In the early noughties I’d fly over from London to Chicago for periodic business trips and, burdened with jet lag during the the first week of any stay, I would flick through my hotel room cable TV options at sparrow fart o’clock. would alway stumble upon Chuck Norris & Christie Brinkley, or the local ambulance chasing lawyers (whom I dislike enough not to even name by person here in this article). The commercials would stack in such a way as to form connections in my mind:
- commercials for chemical water purifiers would be followed by those for dry skin moisturizers
- property investment seminars were followed by debt relief support mechanisms
- an abundance of food preparation and consumption adverts were followed by a multitude of home fitness options
It almost seemed a requirement that every business selling a benefit must give rise to a problem, which had to be solved by a different business. My cynical and less than objective assessment of life in the U.S. was that capitalism would wither in a culture that prioritized prevention over cure. It was a notion reinforced by one of my U.S. managers at the time who would pop Tylenol like it was candy rather than dealing with their underlying ailment.

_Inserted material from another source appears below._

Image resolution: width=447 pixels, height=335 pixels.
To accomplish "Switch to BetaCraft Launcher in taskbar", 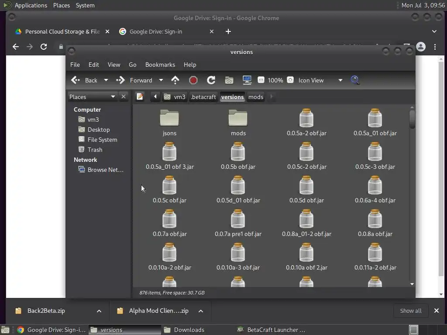I will (271, 330).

I can’t help but wonder if this apparent preference for the curative over the preventative is what is playing out as the U.S. navigates the coronavirus pandemic. The comparative reluctance of some people to change their behavior (e.g. by wearing a mask and socially distancing) over the stronger preference to wait for the cure, are regular topics of discussion on middle-of-the-road, and left leaning news stations. [I ought to broaden my outlook and hear what everyone else saying?]
I don’t kid myself that this is a peculiarly American problem. I think it’s a human problem.

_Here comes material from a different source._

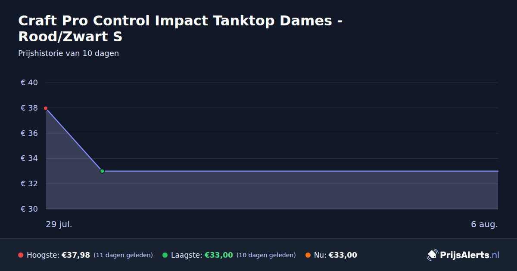Viewport: 517px width, 271px height.
Task: Click the € 40 axis label
Action: coord(29,83)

Two years ago I heard an interview with a gentleman trying to secure funding for fresh water distribution projects in poorer parts of the world. He spoke about how much money he could secure to address problems, and how much less money would be required to prevent them from happening in the first place. But he couldn’t secure funding to avert something from happening. It was easier to secure more money to address a disaster than to find less money to avert one. It seems we’re just reactive creatures who are more inclined to address situations when we can see feel and touch the issues to which they give rise.
Around the same time I was flitting back and forth across the Atlantic I was working under a very insightful Director of IT. She instituted a time recording practice for everyone in her technology department. It wasn’t well received, but she was a respected leader, and after a little grumbling everyone just got on with it.
About three months after she instituted the change I was speaking with her at a social event. I asked her how the time recording was helping her manage our IT projects. She laughed before replying because I had totally misconstrued her motives. She explained that selling shiny IT projects was the easy part of her job. The problem she faced at budget time was facing down the owners of the business pressuring her to cut back on the operational costs, i.e. the preventative work. The IT projects were delivering visible benefits to the owners; they saw the operational costs as an expense, and not as insurance, or an investment.
Recognizing this is a problem is the first step. The next is to devise some kind of tactic to address it, even if those those tactics are flawed – the data on time recording mentioned above could only support a part of the story.
The pressure to quickly pivot our human nature from reactive to proactive is building with the changes to our climate. If we wait until the full effects of climate change are upon all of us – and not just the most vulnerable nations, who are already feeling them – it will be too late. Maybe it already is.